Caso · Private Wealth
Coordinación del gobierno familiar, la propiedad empresarial y la sucesión a largo plazo
Ayudamos a una familia empresaria a convertir sus valores en un marco de propiedad y sucesión capaz de funcionar entre generaciones.
El fundador seguía ocupando una posición central, mientras la siguiente generación mantenía distintos grados de implicación y circunstancias personales.
La familia buscaba continuidad sin imponer funciones idénticas ni crear una estructura excesivamente rígida. El proyecto integró las dimensiones fiscal, jurídica y humana de la sucesión.
El reto
- Expectativas distintas entre familiares activos y no activos.
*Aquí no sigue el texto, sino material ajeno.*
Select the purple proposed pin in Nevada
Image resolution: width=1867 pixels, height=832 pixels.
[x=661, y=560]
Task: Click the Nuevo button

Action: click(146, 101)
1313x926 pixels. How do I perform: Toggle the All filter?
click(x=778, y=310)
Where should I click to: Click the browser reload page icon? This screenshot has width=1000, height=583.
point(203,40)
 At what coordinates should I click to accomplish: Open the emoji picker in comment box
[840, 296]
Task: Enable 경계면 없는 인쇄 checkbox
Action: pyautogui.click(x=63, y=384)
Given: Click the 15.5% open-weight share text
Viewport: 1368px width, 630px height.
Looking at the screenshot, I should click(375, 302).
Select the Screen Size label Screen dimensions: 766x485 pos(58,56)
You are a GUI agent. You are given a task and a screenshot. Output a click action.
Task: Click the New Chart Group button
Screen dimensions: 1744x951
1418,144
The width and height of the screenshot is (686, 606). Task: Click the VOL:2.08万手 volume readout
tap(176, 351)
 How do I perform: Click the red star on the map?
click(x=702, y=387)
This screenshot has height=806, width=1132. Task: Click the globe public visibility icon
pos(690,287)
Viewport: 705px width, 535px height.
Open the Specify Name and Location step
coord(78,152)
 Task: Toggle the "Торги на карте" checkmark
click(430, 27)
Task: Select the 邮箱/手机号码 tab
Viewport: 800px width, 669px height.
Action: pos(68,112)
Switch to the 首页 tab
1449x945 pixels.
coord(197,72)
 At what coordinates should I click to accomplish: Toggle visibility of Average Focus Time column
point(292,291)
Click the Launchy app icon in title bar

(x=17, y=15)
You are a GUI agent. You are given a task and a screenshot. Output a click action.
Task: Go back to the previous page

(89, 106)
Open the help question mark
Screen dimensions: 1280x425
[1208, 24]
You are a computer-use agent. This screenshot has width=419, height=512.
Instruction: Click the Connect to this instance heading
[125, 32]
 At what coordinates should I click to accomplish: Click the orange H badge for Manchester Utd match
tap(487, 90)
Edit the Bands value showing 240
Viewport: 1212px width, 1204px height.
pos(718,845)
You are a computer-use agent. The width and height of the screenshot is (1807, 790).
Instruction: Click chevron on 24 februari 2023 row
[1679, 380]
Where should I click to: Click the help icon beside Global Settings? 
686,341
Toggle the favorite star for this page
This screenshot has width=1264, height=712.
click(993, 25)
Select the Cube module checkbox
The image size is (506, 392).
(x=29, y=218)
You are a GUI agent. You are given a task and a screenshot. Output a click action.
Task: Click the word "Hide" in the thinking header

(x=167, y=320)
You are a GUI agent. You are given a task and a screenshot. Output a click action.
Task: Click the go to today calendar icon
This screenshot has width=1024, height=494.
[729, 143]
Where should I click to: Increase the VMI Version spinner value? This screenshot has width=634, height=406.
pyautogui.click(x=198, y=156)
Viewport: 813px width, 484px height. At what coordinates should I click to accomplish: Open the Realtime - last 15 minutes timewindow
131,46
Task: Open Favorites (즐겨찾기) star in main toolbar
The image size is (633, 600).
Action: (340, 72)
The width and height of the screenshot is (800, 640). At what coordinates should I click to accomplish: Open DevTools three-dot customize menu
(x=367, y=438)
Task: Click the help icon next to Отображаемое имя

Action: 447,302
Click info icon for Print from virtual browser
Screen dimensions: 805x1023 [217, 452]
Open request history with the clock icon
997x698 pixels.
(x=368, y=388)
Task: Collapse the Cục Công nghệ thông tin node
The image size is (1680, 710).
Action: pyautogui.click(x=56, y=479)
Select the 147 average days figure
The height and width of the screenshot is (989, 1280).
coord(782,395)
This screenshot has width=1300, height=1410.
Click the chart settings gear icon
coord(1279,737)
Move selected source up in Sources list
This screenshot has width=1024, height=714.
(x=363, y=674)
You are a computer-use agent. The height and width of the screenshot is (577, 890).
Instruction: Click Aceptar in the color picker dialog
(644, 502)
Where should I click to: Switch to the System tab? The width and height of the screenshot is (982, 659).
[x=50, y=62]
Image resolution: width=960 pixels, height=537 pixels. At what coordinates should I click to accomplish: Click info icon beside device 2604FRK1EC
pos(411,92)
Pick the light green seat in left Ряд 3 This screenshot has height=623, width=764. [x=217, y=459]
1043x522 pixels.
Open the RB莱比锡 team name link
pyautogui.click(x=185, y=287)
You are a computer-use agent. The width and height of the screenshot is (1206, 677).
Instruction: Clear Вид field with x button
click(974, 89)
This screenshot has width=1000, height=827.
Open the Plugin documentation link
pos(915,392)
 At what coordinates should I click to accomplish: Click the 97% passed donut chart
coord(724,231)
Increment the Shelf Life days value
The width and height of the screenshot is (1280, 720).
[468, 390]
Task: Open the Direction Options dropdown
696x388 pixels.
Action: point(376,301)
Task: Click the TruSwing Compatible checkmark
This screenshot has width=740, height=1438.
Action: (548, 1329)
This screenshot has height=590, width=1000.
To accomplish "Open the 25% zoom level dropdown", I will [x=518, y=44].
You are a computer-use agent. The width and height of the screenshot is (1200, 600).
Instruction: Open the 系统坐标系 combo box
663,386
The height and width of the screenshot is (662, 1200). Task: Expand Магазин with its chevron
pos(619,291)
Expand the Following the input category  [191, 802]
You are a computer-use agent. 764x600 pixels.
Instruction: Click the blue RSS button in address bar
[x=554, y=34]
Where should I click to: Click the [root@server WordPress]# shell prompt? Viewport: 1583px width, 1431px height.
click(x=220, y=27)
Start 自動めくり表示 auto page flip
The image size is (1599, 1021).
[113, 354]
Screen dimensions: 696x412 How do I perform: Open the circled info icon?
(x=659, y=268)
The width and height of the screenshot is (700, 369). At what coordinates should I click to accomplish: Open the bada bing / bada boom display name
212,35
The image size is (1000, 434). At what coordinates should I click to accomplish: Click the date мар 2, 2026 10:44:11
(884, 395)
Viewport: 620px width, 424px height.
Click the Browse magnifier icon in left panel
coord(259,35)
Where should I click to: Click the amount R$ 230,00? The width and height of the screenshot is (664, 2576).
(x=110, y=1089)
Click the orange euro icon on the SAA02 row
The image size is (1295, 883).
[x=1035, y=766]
- Valor concentrado en la empresa y liquidez personal limitada.
- Residencia internacional de futuros propietarios.
- Preservar la toma de decisiones durante una transición gradual.
Nuestro enfoque
Precisión técnica al servicio del cliente.
Definir los objetivos
Conversaciones separadas permitieron establecer qué debía permanecer compartido, qué podía ser individual y qué decisiones exigían acuerdo colectivo.
Modelizar la propiedad
Comparamos donaciones directas, transmisiones escalonadas y estructuras holding atendiendo al control, la liquidez, la fiscalidad y el gobierno.
Conectar gobierno y fiscalidad
Diseñamos las reglas societarias, el consejo, las distribuciones y la sucesión para que respondieran a una misma realidad operativa.
El resultado
La familia adoptó una hoja de ruta gradual que preservaba la continuidad empresarial y otorgaba responsabilidades reales a la siguiente generación.
La estructura distinguió propiedad, gestión y gobierno familiar, aclarando futuras decisiones y evitando que la fiscalidad distorsionara los objetivos empresariales.
Una sucesión eficaz no es una transmisión en una fecha. Es una transición gobernada de propiedad, conocimiento y responsabilidad.